[Collected data]
★ ★ ★ ★ ★ ★ ★
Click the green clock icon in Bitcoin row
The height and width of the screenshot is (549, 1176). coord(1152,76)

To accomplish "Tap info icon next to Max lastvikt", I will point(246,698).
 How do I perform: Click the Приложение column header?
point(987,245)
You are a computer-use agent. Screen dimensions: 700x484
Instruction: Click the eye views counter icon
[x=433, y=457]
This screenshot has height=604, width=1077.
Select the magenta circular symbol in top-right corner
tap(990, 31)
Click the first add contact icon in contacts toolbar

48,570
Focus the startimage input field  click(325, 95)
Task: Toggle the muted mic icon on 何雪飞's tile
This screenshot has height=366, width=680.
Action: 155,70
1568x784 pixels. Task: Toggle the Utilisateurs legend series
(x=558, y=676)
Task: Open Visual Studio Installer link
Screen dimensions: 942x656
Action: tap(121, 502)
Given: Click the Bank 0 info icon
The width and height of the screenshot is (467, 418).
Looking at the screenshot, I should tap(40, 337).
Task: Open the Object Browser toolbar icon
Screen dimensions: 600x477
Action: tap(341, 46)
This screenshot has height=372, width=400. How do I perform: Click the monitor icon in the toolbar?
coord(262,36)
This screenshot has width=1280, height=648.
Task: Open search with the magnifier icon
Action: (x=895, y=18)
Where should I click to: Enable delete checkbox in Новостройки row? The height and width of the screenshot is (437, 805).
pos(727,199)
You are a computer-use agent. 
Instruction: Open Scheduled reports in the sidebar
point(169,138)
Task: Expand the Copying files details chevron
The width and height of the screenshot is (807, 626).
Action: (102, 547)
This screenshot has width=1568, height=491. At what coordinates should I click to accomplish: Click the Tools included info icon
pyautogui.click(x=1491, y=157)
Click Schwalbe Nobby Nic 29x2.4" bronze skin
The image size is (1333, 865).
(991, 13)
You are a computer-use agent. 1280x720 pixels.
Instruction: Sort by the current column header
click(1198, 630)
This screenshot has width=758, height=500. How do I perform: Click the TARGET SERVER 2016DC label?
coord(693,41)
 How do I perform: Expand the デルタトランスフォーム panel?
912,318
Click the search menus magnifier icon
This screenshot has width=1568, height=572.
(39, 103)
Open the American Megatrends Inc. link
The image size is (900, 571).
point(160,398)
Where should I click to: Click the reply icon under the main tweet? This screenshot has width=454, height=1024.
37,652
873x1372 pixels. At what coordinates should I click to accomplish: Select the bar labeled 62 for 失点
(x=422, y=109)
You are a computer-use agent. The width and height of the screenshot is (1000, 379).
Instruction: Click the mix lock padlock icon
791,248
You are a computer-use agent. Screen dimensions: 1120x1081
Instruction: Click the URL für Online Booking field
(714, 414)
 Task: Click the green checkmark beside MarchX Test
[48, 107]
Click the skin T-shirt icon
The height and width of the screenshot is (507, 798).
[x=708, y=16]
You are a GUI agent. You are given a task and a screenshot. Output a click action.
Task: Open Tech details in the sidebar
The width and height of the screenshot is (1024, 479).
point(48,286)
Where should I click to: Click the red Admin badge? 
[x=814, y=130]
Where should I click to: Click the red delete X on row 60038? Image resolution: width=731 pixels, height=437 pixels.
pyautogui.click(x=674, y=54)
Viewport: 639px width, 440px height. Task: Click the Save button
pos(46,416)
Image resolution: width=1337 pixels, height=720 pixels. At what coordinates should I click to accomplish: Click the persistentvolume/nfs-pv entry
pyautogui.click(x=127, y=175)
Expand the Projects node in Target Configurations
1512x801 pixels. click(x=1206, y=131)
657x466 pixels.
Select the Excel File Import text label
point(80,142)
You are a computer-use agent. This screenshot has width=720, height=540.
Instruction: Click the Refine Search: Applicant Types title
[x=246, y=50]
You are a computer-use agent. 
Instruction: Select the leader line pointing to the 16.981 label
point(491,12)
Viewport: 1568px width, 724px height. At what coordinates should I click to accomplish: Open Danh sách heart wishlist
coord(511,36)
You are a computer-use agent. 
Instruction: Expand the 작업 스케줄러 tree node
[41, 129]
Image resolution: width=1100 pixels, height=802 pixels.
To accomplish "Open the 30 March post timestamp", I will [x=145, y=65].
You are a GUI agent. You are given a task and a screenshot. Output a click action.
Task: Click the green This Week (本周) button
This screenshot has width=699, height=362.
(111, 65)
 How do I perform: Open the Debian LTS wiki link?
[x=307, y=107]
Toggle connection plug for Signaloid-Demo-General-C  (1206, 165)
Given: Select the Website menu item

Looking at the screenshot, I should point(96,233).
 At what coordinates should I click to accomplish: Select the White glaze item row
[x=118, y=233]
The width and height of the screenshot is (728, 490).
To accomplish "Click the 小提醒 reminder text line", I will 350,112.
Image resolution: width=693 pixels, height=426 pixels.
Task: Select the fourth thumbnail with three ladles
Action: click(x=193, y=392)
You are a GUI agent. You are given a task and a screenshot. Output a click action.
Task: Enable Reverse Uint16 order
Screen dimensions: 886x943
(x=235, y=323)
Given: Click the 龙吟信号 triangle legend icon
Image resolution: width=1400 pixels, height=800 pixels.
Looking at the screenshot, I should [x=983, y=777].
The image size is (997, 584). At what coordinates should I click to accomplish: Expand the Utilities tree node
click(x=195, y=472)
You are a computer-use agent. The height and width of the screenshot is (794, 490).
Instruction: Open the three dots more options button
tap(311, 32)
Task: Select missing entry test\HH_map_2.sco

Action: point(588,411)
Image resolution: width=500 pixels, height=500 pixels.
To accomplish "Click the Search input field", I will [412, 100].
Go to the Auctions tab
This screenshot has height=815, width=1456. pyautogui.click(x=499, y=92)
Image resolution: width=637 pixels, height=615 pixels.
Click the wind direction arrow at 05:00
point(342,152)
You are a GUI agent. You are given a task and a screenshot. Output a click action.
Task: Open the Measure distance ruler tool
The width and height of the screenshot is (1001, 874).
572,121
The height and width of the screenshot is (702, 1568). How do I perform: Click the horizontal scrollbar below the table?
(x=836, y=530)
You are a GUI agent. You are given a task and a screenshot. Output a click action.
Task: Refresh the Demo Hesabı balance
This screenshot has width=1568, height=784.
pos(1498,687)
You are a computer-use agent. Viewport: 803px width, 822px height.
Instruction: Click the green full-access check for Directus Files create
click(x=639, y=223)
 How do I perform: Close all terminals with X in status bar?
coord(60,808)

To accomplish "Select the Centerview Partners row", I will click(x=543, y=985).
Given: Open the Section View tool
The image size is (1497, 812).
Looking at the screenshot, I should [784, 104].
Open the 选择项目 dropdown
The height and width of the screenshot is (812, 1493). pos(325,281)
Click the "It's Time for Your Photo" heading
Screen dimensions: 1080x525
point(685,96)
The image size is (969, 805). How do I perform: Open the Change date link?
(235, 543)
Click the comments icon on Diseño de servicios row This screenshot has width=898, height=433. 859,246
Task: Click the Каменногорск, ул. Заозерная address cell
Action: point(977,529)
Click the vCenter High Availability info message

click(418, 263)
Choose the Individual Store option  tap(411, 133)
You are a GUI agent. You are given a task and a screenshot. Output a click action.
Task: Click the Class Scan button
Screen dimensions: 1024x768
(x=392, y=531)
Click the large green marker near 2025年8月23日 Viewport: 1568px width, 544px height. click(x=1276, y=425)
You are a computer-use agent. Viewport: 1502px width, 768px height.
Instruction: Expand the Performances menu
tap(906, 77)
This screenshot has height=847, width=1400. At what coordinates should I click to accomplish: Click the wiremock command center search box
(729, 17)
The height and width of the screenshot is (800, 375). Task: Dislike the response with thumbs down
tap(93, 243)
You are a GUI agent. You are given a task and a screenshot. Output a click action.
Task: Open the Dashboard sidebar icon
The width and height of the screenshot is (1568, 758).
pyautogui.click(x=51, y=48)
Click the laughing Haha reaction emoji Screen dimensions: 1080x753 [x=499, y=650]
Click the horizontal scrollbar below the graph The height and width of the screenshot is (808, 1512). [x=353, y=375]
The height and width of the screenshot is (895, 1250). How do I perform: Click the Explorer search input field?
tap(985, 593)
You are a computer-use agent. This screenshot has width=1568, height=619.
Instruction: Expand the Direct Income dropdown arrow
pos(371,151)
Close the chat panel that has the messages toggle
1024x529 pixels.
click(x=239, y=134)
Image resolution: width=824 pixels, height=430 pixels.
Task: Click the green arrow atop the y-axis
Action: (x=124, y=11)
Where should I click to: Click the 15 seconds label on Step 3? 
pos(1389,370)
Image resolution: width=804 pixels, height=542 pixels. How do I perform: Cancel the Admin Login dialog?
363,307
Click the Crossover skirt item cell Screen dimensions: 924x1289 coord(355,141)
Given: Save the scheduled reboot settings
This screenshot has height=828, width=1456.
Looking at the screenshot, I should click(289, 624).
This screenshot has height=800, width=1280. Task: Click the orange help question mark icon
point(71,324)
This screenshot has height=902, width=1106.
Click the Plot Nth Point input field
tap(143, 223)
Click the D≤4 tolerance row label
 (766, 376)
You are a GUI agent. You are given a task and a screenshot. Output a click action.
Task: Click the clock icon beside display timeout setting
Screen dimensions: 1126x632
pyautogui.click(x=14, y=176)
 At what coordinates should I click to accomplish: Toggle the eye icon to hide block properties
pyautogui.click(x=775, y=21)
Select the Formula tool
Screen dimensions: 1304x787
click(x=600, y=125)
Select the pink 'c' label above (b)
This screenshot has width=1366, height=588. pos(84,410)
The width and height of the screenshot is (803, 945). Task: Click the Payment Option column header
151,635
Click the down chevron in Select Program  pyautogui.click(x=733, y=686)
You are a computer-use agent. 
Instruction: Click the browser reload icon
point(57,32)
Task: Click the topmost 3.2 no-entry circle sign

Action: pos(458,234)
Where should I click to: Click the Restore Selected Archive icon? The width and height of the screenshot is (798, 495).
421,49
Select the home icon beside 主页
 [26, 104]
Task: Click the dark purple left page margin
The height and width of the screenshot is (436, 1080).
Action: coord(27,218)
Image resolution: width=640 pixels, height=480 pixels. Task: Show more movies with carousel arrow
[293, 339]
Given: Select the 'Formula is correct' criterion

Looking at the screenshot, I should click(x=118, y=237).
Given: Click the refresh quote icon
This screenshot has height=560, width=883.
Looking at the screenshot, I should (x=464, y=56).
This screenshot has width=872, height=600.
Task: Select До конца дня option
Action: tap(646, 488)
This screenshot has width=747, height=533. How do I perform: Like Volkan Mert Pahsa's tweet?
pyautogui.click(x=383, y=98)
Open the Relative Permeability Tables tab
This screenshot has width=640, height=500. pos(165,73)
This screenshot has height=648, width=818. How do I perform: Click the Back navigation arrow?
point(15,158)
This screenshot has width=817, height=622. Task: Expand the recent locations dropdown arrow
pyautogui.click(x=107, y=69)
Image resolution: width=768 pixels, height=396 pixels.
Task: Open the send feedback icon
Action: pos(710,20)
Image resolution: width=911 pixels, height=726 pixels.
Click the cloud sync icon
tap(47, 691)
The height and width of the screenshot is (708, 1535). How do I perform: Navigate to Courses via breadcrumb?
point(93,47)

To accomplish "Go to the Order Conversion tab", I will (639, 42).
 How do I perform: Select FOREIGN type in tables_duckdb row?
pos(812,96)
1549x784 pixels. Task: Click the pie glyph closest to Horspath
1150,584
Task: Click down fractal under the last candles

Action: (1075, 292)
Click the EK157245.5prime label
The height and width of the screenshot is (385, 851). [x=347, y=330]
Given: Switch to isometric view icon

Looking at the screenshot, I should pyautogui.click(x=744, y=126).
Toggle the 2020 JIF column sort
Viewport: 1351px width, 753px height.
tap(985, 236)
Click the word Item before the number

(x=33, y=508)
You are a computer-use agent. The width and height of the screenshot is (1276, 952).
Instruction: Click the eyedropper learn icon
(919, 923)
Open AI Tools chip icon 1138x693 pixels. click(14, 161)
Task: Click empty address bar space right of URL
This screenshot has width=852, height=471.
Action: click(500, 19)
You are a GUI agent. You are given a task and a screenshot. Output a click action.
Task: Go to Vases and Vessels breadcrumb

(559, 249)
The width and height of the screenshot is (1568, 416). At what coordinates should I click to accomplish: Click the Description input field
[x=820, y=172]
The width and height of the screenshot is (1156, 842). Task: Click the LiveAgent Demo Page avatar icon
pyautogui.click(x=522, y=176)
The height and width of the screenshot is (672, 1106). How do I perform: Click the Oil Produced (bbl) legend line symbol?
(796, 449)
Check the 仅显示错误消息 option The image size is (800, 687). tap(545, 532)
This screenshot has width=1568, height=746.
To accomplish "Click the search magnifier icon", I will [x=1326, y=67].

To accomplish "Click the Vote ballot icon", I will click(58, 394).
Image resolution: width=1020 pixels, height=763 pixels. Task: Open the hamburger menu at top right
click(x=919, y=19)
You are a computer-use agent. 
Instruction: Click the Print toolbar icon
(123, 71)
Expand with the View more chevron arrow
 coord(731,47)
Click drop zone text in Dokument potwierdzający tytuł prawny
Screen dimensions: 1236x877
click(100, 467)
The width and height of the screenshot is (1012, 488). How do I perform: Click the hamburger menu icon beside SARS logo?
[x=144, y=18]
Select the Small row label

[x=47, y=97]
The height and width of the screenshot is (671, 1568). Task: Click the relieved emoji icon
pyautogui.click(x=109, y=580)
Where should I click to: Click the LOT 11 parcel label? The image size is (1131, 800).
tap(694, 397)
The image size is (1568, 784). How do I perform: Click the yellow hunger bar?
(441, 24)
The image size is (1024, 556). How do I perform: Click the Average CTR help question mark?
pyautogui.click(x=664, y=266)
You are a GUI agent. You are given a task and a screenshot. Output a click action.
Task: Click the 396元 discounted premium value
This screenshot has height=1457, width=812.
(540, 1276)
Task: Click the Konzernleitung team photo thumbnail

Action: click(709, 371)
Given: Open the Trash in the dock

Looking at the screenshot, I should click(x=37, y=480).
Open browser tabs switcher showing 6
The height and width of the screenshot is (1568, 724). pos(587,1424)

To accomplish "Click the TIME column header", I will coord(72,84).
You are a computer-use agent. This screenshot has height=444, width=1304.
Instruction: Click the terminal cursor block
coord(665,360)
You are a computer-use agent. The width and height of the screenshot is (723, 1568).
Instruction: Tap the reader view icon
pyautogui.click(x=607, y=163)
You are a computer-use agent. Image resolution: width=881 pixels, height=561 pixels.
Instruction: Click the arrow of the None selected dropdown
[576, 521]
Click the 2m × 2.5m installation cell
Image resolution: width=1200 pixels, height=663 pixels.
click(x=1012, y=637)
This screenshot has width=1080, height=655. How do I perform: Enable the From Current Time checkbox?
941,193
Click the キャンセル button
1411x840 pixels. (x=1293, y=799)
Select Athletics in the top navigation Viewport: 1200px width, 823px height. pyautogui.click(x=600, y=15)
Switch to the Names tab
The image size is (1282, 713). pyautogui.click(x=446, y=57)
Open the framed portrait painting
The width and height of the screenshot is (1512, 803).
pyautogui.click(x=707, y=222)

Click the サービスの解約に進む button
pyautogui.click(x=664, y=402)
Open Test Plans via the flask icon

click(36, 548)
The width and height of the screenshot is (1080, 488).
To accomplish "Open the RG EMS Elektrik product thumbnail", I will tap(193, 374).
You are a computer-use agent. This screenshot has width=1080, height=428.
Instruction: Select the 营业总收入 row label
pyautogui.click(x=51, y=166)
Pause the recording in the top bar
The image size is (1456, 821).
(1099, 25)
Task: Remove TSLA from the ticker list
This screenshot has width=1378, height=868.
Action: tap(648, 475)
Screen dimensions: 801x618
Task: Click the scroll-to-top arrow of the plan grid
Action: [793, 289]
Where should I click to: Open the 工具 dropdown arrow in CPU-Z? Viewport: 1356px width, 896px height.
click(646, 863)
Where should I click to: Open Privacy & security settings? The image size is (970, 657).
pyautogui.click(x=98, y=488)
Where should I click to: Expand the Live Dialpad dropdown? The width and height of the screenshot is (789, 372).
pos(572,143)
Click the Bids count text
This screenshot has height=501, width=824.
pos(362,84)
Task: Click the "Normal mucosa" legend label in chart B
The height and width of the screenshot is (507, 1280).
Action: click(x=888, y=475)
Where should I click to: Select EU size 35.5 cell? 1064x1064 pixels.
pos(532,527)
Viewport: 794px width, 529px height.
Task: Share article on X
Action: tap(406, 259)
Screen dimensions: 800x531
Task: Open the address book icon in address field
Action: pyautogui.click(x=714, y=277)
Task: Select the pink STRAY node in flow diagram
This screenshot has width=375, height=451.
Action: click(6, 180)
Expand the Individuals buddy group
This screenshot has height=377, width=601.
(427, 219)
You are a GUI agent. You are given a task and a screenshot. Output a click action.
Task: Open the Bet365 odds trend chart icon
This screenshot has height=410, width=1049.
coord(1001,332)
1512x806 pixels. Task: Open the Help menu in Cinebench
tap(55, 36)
★ ★ ★ ★ ★ ★ ★
ASSIGNMENT
Using the records above, gather all lines where the string "details" is present.

YOUR RESPONSE
Task: Expand the Copying files details chevron
Task: Open Tech details in the sidebar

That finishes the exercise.